*** RECORDS SUPPLIED
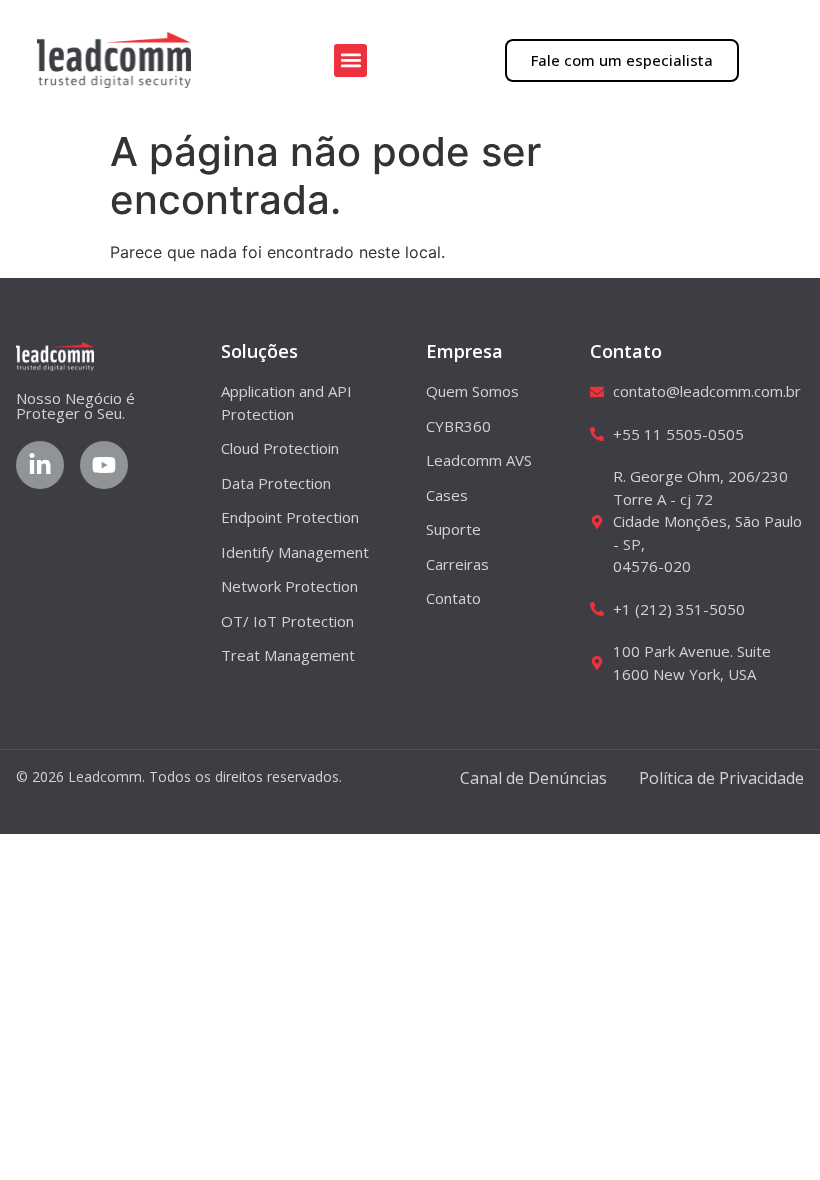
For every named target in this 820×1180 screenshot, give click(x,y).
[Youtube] (104, 465)
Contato (626, 351)
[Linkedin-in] (40, 465)
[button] (350, 60)
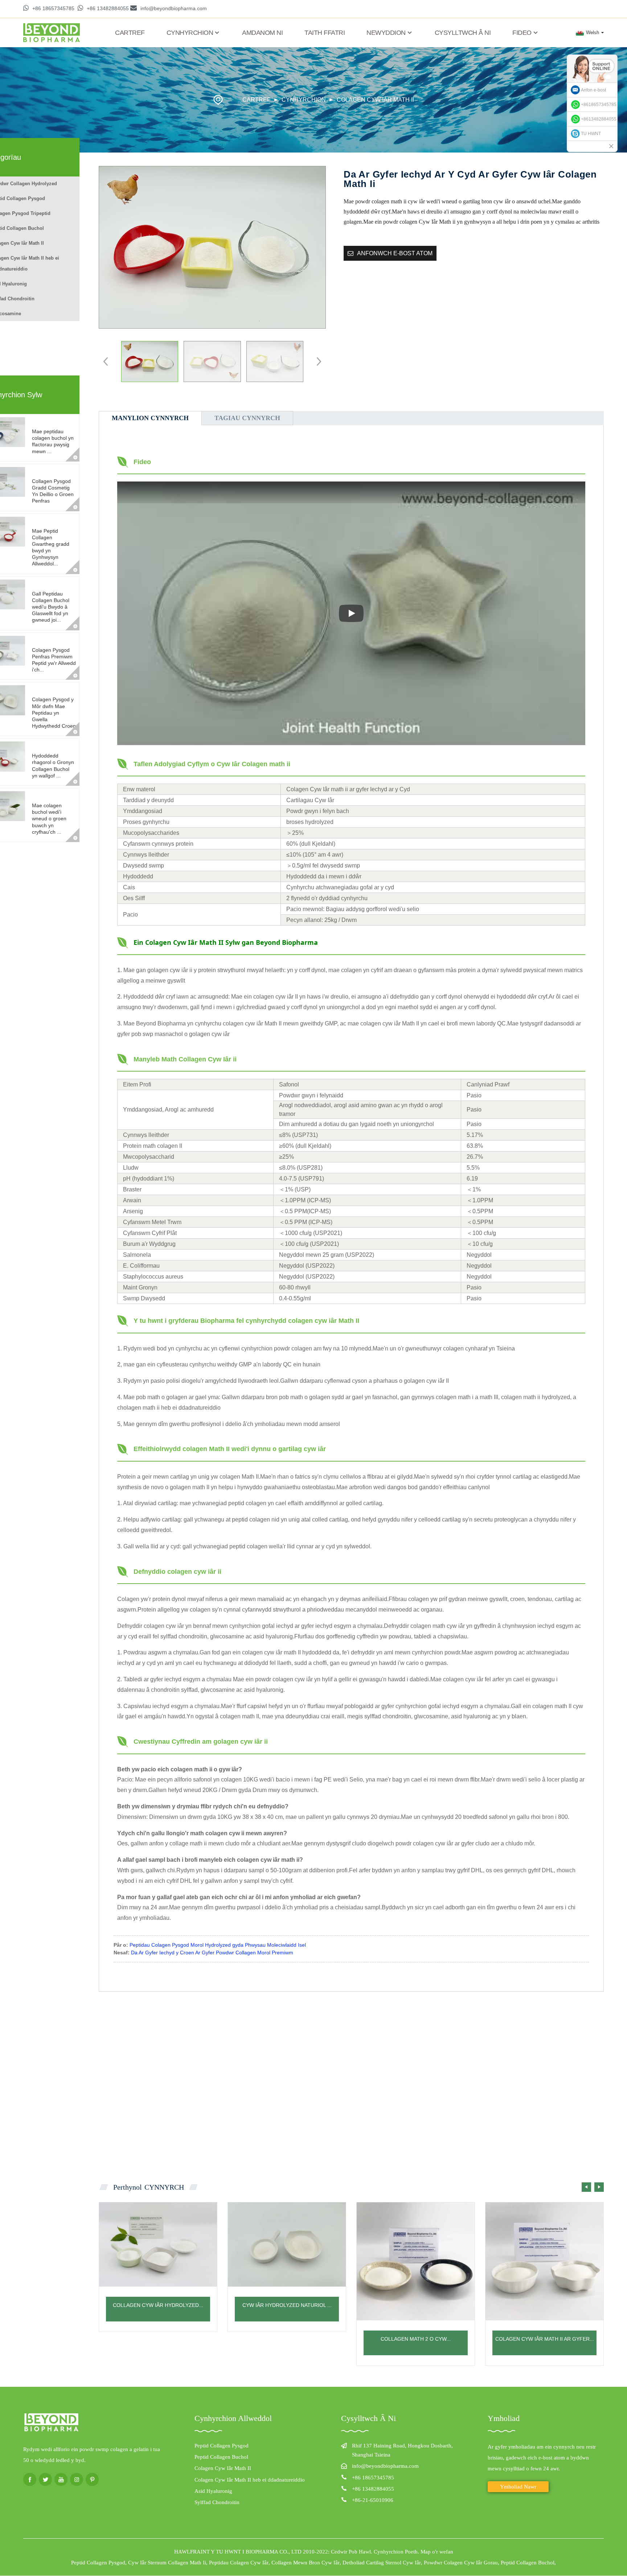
******
▶ _GOAL OF THE EXERCISE_:
Could the material above be given again exactly, pictures excluded?

▶ _TASK RESPONSE_:
For every named target in this 820×1180 screenshot, give click(x,y).
[Youtube] (104, 465)
Contato (626, 351)
[Linkedin-in] (40, 465)
[button] (350, 60)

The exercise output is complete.